4

I'm working on a Shiny app for R and I'm trying to use the RDSTK package to reverse geocode a list of lat/lon pairs and get the CITY from the json results and save it to a list. The workflow is:

  1. SQLDF to select all records within a date range.
  2. Reverse geocode records and add column to data frame with the specific city.
  3. Use SQLDF again to get counts by city.

I'm having a lot of trouble understanding how to take the JSON output, convert it to data frame, then cbind it back to the original data frame. Any help would be much appreciated! See below code for reference:

Data frame:

df <- data.frame(lat=c(34.048381, 37.757836, 40.729855, 42.356391),
             lon=c(-118.266164, -122.441033, -73.987921, -71.062307))

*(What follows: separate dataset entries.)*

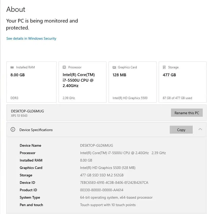The image size is (214, 214).
Task: Click the Installed RAM memory chip icon
Action: pyautogui.click(x=12, y=67)
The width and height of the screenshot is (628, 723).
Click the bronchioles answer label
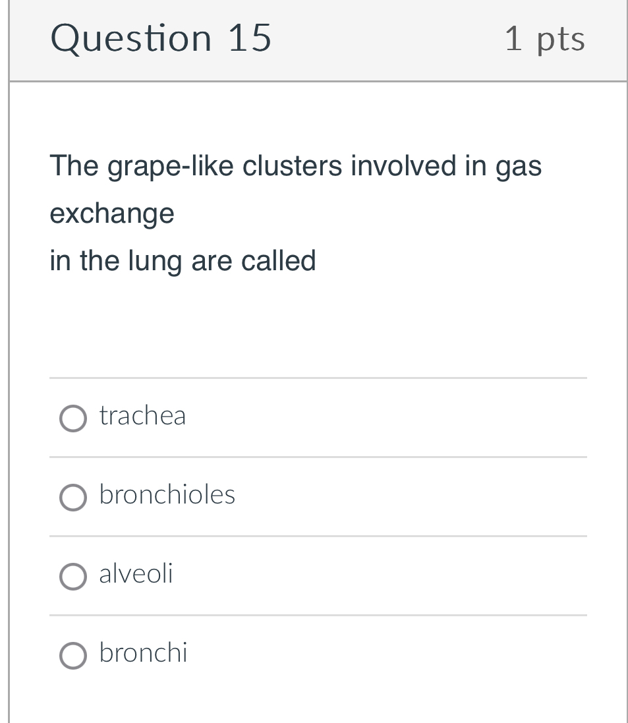tap(167, 495)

I was able to extract the city from the returned JSON list, but I can't for the life of me, figure out how to do it multiple times for a larger list of lat/lon pairs. Searching through stackoverflow mainly results in dstk outside of R.

My ideal output would be:

lat        lon           city
34.048381  -118.266164   Los Angeles
37.757836  -122.441033   San Francisco
40.729855  -73.987921    New York
42.356391  -71.062307    Boston

I've also tried this example: R: How to GeoCode a simple address using Data Science Toolbox though I can't seem to re-engineer it for coordinates2politics.

Any input?

Community
  • 1
  • 1
Bogdan Rau
  • 625
  • 5
  • 17

2 Answers2

5

FWIW, here's one simple alternative using the Google API:

library(ggmap)
res <- lapply(with(df, paste(lat, lon, sep = ",")), geocode, output = "more")
transform(df, city = sapply(res, "[[", "locality"))
# lat        lon          city
# 1 34.04838 -118.26616   los angeles
# 2 37.75784 -122.44103 san francisco
# 3 40.72986  -73.98792      new york
# 4 42.35639  -71.06231        boston
lukeA
  • 53,097
  • 5
  • 97
  • 100
  • Thanks lukeA! I did see that option, though I have hundreds of thousands of records so gmaps would shut me off very quickly. – Bogdan Rau Mar 23 '15 at 22:24
2

Sound cool. I've had some trouble with RDSTK lately... I'm assuming the stock server is no longer working for you, as the author's blog describes. Too bad.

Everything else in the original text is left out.